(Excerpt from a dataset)

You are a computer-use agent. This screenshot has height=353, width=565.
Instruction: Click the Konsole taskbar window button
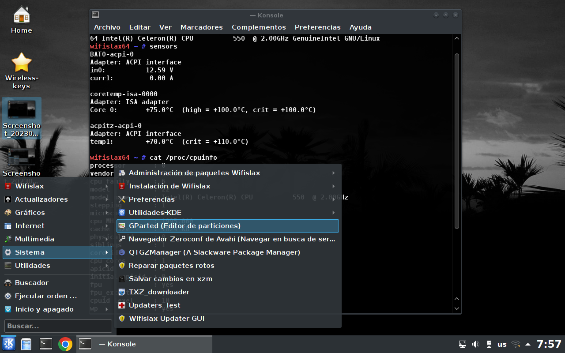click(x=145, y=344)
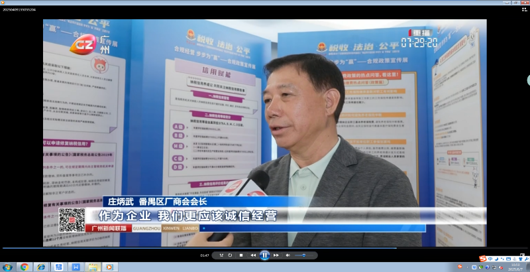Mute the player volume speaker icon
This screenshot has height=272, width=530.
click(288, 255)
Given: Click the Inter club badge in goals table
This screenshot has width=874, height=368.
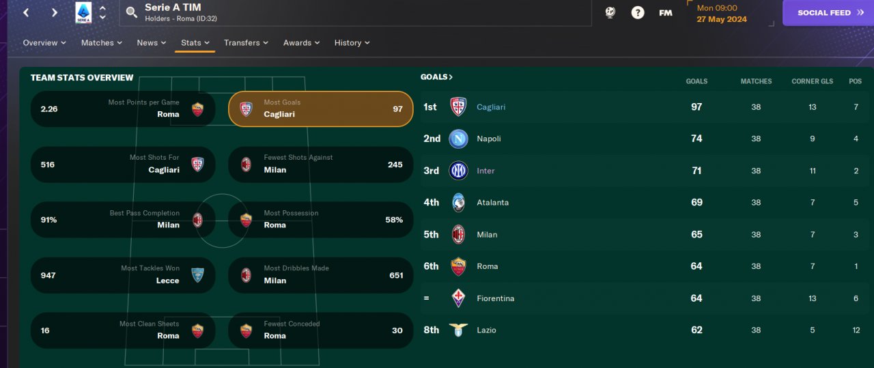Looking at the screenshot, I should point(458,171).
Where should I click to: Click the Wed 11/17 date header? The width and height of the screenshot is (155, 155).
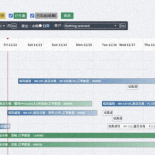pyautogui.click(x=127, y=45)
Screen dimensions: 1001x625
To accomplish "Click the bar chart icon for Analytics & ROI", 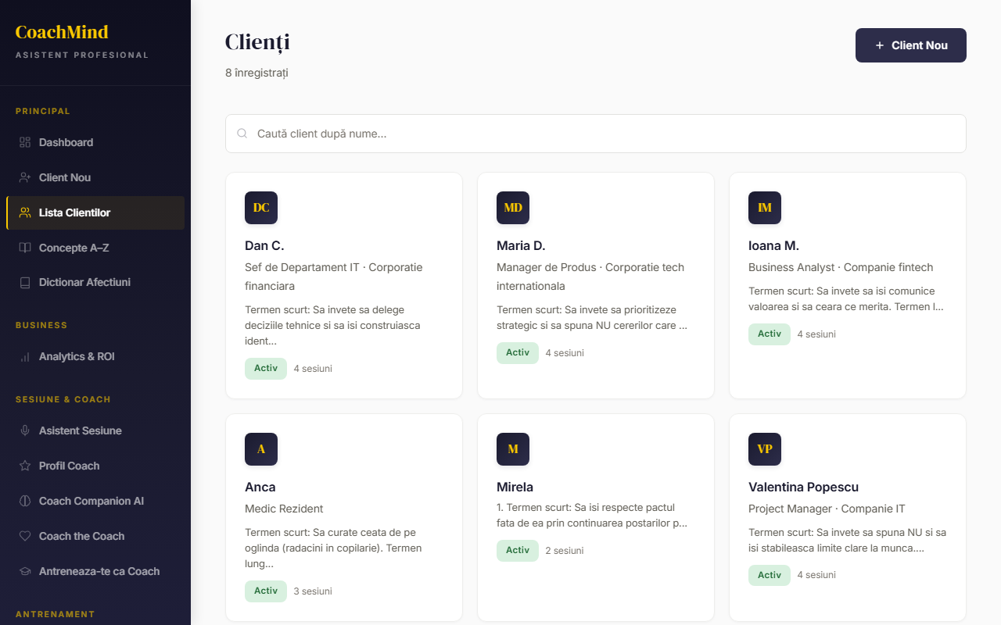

> **What is being asked**
Convert all of the material above into a JSON list of strings, one string per line, with blank lines omitted. Leave the pictures out of the answer.

> **Task answer**
[
  "You are a computer-use agent. This screenshot has height=353, width=565.",
  "Instruction: Click the Konsole taskbar window button",
  "click(x=145, y=344)",
  "Mute the player volume speaker icon",
  "This screenshot has height=272, width=530.",
  "click(288, 255)",
  "Given: Click the Inter club badge in goals table",
  "This screenshot has width=874, height=368.",
  "Looking at the screenshot, I should point(458,171).",
  "Where should I click to: Click the Wed 11/17 date header? The width and height of the screenshot is (155, 155).",
  "pyautogui.click(x=127, y=45)",
  "Screen dimensions: 1001x625",
  "To accomplish \"Click the bar chart icon for Analytics & ROI\", "
]